-- To do --
Below are entries; copy exactly the lines from the one with "This screenshot has width=1200, height=782." through the one with "Given: Click the", both included, and leave out the rest.
──────── Given records ────────
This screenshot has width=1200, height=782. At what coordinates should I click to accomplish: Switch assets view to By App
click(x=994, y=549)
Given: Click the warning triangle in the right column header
────────
──────── Given records ────────
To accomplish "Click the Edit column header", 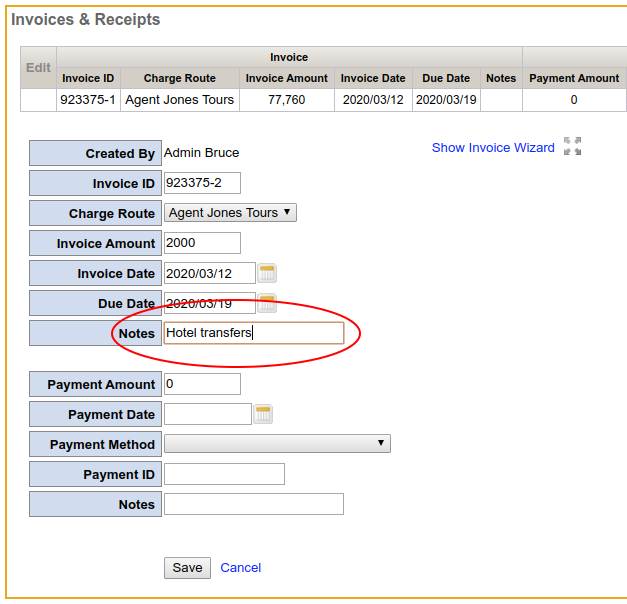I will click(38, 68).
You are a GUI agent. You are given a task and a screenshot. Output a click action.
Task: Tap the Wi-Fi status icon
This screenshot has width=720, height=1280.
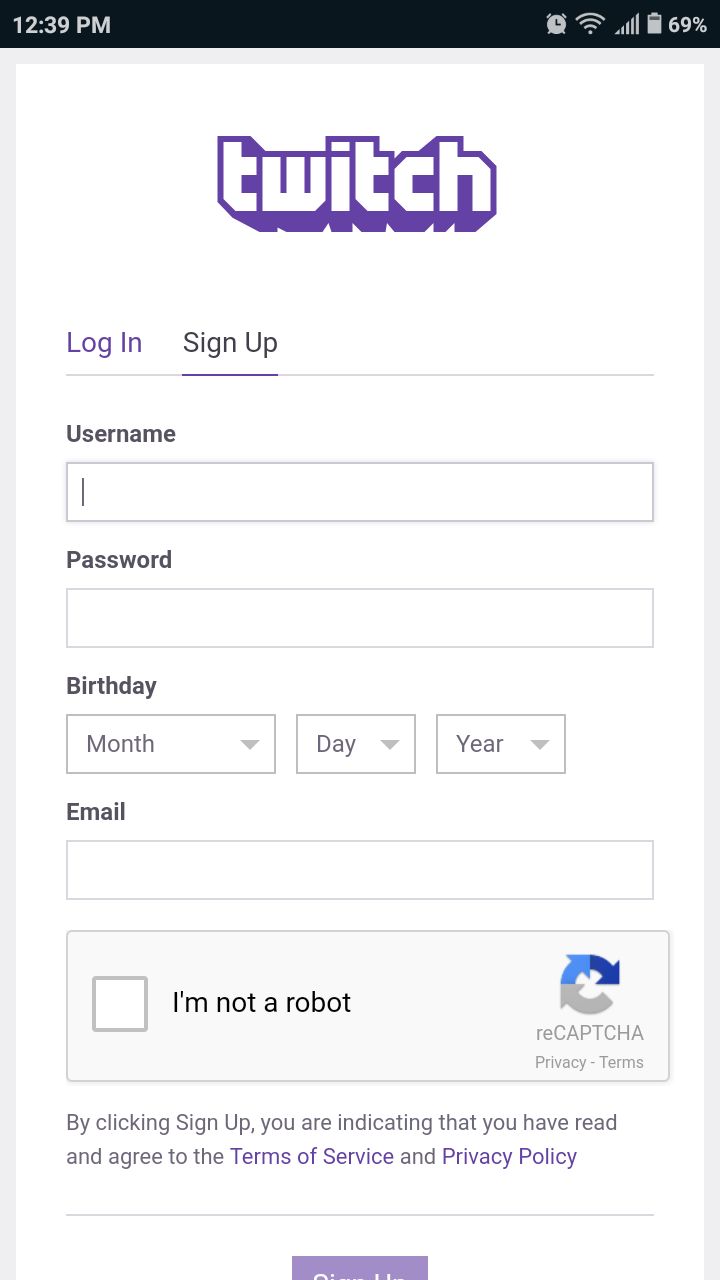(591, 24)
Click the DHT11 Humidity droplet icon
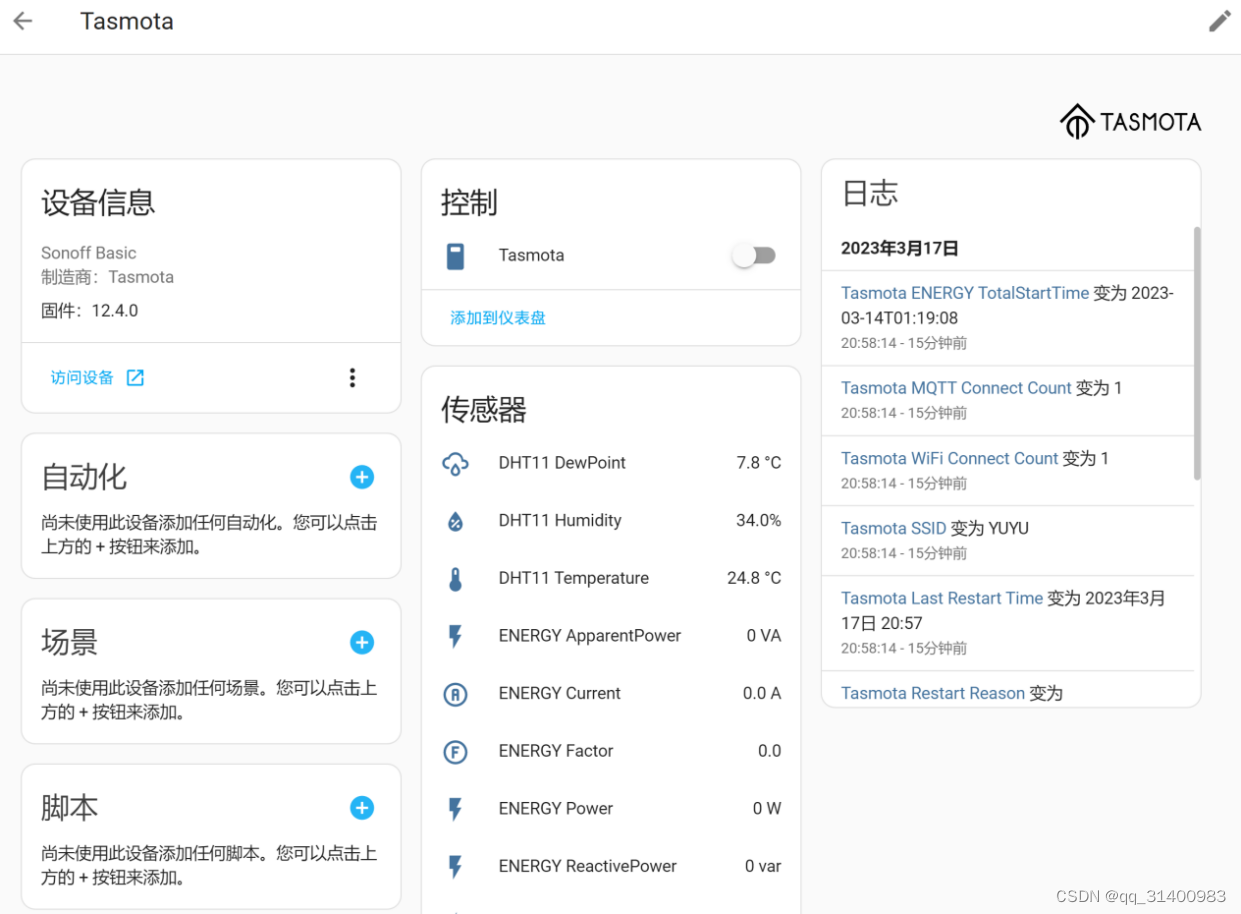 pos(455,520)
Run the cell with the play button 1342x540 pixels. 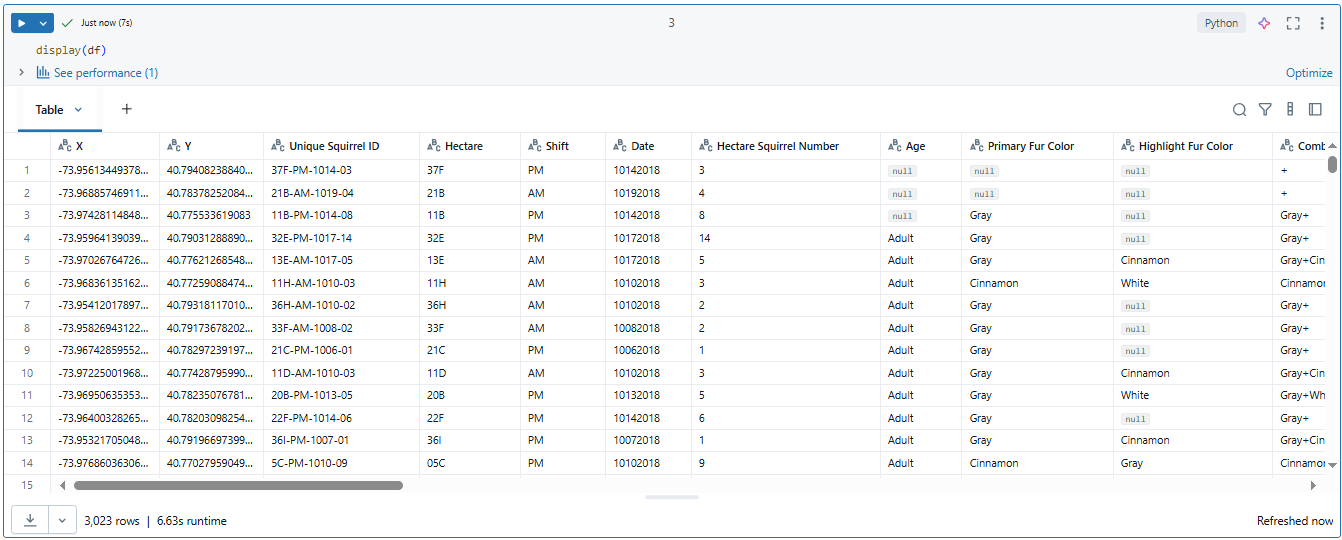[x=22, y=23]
────────
──────── Given records ────────
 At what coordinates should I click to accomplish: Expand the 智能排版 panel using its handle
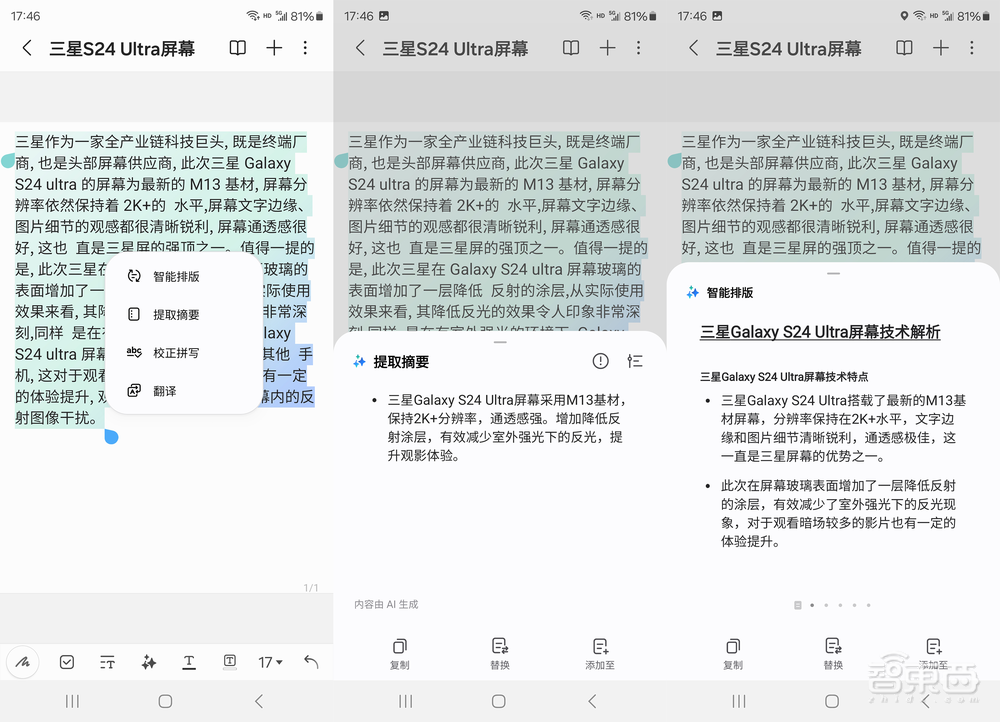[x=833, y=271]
────────
-- Reply --
This screenshot has width=1200, height=782. At what coordinates should I click to accomplish: Switch assets view to By App
click(x=994, y=549)
Given: Click the warning triangle in the right column header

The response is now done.